# Develop an efficient Map reduce algorithm to solve the following real-world problem.

• Find set of common friends between any two users on
Facebook.
• Facebook has a list of friends
 Note that friends are a bi-directional on Facebook.
 If I'm your friend, you're mine.

• FB have lots of disk space and they serve hundreds of
millions of requests every day.
• They pre-compute calculations when they can to
reduce the processing time of requests.

• One common processing request is the ‘Common Friends’ that is you visit
someone's profile, you see a list of friends that you have in common.

• This list doesn't change frequently so it'd be wasteful to recalculate it every time
you visited the profile.

• You task is to use map reduce and calculate everyone's common friends once a
day and store those results.
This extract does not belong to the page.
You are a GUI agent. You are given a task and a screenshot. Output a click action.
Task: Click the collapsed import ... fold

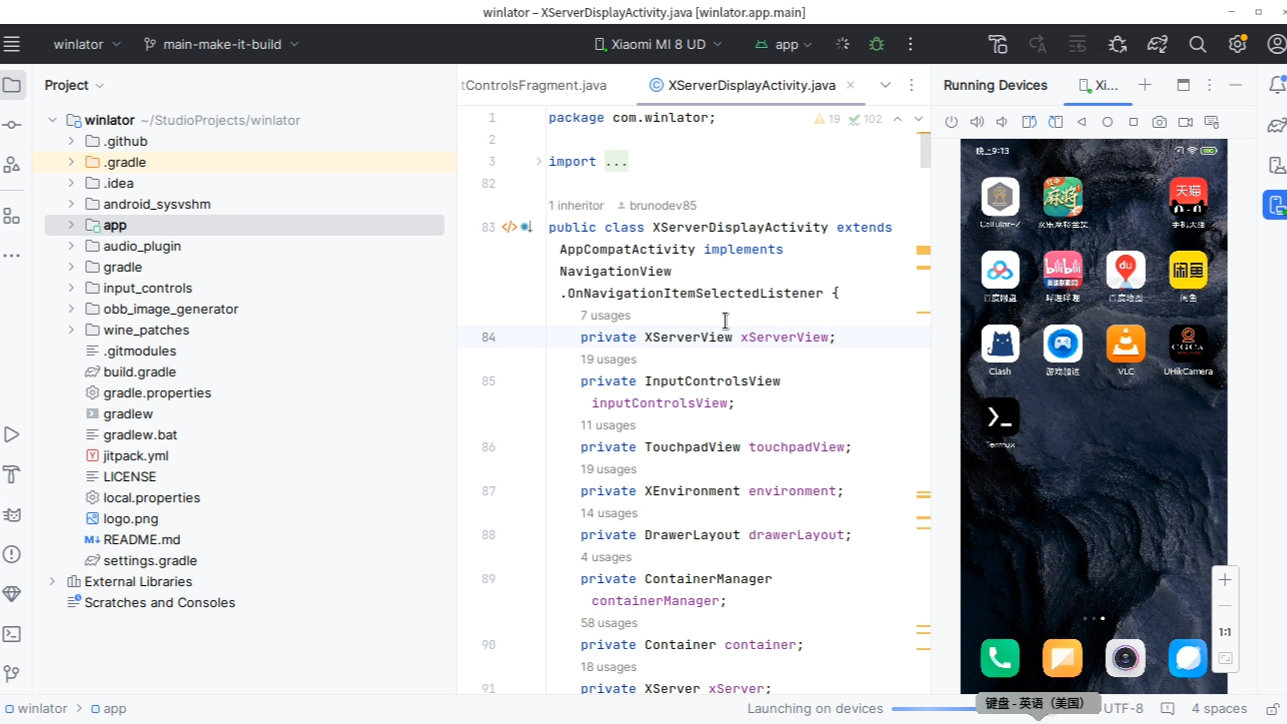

Later on it's just a quick lookup.

• Assume the friends are stored as Person->[List of Friends]  
A -> B C D    
B -> A C D E  
C -> A B D E  
D -> A B C E    
E -> B C D  

In [248]:
%%file q1.py
from mrjob.job import MRJob
from mrjob.step import MRStep

class CommonFriendsMR(MRJob):
    def mapper(self, _, line):
        user, friends = line.strip().split('->')
        friendsList = friends.split(' ')
        
        for i in range(len(friendsList)):
            for j in range(i + 1, len(friendsList)):
                yield tuple(sorted([friendsList[i], friendsList[j]])), user

    def reducer(self, key, values):
        yield key, list(values)
        
    def steps(self):
        return [
            MRStep(mapper=self.mapper, reducer=self.reducer)
        ]

if __name__ == '__main__':
    CommonFriendsMR.run()

Overwriting q1.py


In [249]:
!python q1.py file.txt

["B","C"]	["A"]
["B","D"]	["A"]
["B","E"]	["A"]
["C","D"]	["A","B"]
["C","E"]	["A"]
["C","F"]	["B"]
["D","E"]	["A"]
["D","F"]	["B"]


No configs found; falling back on auto-configuration
No configs specified for inline runner
Creating temp directory C:\Users\DELL\AppData\Local\Temp\q1.DELL.20240224.114445.318526
Running step 1 of 1...
job output is in C:\Users\DELL\AppData\Local\Temp\q1.DELL.20240224.114445.318526\output
Streaming final output from C:\Users\DELL\AppData\Local\Temp\q1.DELL.20240224.114445.318526\output...
Removing temp directory C:\Users\DELL\AppData\Local\Temp\q1.DELL.20240224.114445.318526...